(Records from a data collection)

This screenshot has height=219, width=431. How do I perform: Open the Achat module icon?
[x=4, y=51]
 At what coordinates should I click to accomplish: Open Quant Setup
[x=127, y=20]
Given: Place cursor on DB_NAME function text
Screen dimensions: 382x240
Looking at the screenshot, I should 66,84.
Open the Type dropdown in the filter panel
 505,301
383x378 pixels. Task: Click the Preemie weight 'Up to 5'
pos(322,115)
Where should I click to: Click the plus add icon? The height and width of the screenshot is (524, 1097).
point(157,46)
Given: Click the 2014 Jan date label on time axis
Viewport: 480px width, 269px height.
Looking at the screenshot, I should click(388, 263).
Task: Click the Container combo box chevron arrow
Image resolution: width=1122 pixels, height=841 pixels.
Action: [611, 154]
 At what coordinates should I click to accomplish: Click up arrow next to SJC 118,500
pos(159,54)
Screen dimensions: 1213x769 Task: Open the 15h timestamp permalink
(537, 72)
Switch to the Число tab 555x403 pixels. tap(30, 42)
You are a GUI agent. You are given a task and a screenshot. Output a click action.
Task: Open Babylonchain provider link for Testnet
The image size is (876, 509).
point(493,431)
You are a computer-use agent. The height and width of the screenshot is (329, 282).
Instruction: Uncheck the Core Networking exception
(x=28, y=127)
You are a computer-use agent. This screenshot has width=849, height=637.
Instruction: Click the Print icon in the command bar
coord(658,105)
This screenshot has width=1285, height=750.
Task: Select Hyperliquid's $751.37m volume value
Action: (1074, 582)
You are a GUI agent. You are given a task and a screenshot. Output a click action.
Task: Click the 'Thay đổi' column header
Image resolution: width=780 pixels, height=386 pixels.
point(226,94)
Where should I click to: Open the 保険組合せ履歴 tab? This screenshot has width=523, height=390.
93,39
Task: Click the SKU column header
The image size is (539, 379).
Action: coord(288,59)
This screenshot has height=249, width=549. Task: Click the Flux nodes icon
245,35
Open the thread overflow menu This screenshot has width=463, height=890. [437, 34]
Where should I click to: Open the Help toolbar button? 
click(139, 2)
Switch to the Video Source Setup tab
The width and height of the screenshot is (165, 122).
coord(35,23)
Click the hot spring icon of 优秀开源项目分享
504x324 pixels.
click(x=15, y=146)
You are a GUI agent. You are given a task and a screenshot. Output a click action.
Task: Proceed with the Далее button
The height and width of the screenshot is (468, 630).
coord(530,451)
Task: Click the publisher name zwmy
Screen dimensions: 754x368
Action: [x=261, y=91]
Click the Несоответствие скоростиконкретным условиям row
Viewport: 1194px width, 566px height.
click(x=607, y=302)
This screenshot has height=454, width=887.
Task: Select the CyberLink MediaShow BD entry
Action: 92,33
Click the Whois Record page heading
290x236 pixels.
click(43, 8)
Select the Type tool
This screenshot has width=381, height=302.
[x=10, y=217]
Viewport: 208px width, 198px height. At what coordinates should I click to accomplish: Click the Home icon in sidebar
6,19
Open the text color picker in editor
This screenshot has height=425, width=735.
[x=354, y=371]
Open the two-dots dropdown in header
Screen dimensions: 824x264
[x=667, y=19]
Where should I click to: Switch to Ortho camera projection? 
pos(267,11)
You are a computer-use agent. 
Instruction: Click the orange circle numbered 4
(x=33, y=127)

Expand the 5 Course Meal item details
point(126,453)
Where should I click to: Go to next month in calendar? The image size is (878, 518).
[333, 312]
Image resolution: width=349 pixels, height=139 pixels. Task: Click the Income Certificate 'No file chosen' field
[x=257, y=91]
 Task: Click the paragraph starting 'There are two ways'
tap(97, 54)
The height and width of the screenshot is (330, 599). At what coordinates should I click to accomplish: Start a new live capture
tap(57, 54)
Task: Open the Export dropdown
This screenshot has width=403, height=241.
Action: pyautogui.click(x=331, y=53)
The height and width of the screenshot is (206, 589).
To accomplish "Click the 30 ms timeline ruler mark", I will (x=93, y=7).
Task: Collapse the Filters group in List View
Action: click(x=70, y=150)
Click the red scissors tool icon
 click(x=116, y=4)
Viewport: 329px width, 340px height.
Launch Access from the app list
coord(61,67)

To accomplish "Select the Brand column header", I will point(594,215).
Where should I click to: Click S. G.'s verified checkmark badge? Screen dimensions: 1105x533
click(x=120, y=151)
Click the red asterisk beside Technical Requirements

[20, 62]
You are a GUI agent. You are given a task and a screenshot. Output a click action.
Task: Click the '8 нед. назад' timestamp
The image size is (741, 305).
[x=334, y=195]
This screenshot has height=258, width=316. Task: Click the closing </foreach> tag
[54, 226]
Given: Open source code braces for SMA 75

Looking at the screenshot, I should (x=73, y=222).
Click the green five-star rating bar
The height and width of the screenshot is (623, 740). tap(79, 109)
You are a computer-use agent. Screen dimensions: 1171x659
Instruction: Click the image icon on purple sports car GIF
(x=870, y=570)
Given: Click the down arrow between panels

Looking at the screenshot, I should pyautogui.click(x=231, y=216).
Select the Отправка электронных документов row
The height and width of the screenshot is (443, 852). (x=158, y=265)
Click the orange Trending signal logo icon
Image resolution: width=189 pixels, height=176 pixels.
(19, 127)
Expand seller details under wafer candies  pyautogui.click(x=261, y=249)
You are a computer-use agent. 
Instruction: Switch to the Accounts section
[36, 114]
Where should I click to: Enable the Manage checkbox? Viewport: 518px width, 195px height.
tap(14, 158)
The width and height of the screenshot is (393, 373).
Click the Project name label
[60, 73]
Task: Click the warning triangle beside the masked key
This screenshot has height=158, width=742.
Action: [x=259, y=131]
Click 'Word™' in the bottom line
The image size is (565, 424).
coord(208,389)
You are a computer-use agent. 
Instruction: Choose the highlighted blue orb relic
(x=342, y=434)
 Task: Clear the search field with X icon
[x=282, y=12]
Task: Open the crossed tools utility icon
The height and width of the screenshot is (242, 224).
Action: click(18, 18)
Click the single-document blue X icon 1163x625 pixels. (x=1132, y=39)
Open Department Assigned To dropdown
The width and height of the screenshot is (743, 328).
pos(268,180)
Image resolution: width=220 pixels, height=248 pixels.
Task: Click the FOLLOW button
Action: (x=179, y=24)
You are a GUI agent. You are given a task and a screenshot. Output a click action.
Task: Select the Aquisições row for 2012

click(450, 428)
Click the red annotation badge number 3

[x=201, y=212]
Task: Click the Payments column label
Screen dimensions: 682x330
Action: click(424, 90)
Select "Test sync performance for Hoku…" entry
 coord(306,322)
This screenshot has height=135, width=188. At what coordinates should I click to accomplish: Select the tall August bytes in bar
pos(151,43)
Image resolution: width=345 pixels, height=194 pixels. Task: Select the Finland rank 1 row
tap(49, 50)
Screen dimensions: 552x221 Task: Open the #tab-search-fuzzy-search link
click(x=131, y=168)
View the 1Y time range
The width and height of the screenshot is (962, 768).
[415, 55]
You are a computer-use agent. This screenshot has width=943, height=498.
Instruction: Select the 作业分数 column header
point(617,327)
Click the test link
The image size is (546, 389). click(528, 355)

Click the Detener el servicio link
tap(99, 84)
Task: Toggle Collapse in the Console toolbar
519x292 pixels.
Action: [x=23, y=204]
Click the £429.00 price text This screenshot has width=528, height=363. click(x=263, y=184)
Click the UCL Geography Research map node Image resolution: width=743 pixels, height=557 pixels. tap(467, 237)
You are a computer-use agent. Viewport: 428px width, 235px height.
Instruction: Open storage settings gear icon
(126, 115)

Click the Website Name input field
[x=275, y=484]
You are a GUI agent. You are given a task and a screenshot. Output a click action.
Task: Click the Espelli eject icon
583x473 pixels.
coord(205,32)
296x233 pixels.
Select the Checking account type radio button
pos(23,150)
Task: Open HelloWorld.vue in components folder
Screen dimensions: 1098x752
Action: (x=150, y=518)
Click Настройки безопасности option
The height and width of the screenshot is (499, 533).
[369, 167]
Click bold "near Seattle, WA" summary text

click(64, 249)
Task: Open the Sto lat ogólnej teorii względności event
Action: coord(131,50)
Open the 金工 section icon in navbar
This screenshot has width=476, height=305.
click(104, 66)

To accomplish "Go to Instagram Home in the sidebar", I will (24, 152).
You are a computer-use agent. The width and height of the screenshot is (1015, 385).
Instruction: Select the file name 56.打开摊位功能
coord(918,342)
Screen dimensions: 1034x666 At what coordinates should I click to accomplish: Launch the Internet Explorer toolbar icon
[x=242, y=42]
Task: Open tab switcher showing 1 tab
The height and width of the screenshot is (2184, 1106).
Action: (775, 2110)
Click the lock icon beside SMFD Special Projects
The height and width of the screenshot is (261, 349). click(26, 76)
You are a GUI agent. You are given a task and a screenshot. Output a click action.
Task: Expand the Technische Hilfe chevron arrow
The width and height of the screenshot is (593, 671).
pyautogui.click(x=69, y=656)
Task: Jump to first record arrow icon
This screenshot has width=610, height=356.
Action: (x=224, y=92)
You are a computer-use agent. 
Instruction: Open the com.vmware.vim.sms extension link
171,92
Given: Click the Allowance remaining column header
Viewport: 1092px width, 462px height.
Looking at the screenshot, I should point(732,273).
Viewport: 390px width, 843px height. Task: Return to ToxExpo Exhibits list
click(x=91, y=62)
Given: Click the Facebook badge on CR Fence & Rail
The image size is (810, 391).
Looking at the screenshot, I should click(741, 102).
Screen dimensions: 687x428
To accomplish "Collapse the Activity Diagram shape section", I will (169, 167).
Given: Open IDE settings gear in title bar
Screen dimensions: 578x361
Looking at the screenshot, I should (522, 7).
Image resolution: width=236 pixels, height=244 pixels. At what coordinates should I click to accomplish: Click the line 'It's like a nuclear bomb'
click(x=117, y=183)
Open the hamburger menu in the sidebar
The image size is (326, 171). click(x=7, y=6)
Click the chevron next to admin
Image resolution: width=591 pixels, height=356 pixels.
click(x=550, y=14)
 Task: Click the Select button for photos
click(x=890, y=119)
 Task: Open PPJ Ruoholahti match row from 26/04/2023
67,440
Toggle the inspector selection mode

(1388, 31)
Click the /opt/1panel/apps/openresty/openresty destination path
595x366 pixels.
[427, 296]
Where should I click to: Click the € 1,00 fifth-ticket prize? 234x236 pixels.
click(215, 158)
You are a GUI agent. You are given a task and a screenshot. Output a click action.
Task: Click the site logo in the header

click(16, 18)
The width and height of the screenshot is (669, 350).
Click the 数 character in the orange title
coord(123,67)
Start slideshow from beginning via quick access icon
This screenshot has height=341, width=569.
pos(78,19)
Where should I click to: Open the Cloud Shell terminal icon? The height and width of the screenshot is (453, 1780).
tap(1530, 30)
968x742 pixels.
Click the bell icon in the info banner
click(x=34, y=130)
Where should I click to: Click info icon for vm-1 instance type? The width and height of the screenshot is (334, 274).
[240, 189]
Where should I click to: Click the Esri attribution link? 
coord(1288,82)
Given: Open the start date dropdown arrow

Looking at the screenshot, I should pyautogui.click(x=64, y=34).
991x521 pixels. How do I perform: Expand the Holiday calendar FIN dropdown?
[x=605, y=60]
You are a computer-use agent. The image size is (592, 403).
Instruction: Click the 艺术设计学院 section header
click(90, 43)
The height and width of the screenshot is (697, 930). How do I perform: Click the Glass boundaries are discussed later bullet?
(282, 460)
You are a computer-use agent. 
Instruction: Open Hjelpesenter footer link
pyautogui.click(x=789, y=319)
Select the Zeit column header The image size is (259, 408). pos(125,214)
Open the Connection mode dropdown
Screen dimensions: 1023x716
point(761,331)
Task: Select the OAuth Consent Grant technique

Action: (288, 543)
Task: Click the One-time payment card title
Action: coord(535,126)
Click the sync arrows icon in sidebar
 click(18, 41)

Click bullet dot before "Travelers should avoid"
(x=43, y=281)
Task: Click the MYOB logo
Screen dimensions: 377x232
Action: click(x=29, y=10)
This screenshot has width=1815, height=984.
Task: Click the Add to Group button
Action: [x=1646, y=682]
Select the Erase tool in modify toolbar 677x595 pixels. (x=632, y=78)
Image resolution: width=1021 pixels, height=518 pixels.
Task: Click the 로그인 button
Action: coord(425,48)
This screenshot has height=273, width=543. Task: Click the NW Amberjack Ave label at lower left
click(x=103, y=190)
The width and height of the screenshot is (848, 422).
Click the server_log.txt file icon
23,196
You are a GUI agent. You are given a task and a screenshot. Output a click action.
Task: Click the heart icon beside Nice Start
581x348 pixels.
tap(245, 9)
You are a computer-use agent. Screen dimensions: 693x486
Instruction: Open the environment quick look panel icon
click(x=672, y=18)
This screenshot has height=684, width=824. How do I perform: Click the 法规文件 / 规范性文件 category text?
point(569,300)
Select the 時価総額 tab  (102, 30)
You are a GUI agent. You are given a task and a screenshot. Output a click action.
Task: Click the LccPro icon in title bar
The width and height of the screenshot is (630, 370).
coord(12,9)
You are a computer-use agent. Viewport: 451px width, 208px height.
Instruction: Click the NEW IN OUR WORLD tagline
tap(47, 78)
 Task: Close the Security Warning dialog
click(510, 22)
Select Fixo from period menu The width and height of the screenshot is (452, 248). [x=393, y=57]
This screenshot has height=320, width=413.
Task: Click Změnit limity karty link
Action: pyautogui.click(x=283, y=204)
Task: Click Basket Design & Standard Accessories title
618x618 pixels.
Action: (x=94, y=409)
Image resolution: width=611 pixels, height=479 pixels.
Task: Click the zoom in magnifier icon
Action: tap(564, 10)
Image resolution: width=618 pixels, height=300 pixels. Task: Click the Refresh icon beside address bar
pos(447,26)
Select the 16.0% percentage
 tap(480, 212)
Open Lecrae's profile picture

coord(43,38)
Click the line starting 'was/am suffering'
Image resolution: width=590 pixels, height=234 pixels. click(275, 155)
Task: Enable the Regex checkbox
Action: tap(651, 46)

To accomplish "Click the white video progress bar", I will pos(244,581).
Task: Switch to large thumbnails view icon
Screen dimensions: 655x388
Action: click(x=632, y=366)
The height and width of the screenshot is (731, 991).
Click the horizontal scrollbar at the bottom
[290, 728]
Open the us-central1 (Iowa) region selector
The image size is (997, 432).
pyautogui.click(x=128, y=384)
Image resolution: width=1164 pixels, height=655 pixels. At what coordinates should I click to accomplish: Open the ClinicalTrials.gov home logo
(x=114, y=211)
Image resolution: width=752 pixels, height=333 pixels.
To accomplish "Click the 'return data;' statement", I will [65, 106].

Activity ->
Transcribe each line of the data above, unaltered, from the one where "Instruction: Switch to the Accounts section" appears to the one where "has width=943, height=498." appears, inclusive of both.

Response to this task ->
Instruction: Switch to the Accounts section
[36, 114]
Where should I click to: Enable the Manage checkbox? Viewport: 518px width, 195px height.
tap(14, 158)
The width and height of the screenshot is (393, 373).
Click the Project name label
[60, 73]
Task: Click the warning triangle beside the masked key
This screenshot has height=158, width=742.
Action: [x=259, y=131]
Click 'Word™' in the bottom line
The image size is (565, 424).
coord(208,389)
You are a computer-use agent. 
Instruction: Choose the highlighted blue orb relic
(x=342, y=434)
 Task: Clear the search field with X icon
[x=282, y=12]
Task: Open the crossed tools utility icon
The height and width of the screenshot is (242, 224).
Action: click(18, 18)
Click the single-document blue X icon 1163x625 pixels. (x=1132, y=39)
Open Department Assigned To dropdown
The width and height of the screenshot is (743, 328).
pos(268,180)
Image resolution: width=220 pixels, height=248 pixels.
Task: Click the FOLLOW button
Action: (x=179, y=24)
You are a GUI agent. You are given a task and a screenshot. Output a click action.
Task: Select the Aquisições row for 2012

click(450, 428)
Click the red annotation badge number 3

[x=201, y=212]
Task: Click the Payments column label
Screen dimensions: 682x330
Action: click(424, 90)
Select "Test sync performance for Hoku…" entry
 coord(306,322)
This screenshot has height=135, width=188. At what coordinates should I click to accomplish: Select the tall August bytes in bar
pos(151,43)
Image resolution: width=345 pixels, height=194 pixels. Task: Select the Finland rank 1 row
tap(49, 50)
Screen dimensions: 552x221 Task: Open the #tab-search-fuzzy-search link
click(x=131, y=168)
View the 1Y time range
The width and height of the screenshot is (962, 768).
[415, 55]
You are a computer-use agent. This screenshot has width=943, height=498.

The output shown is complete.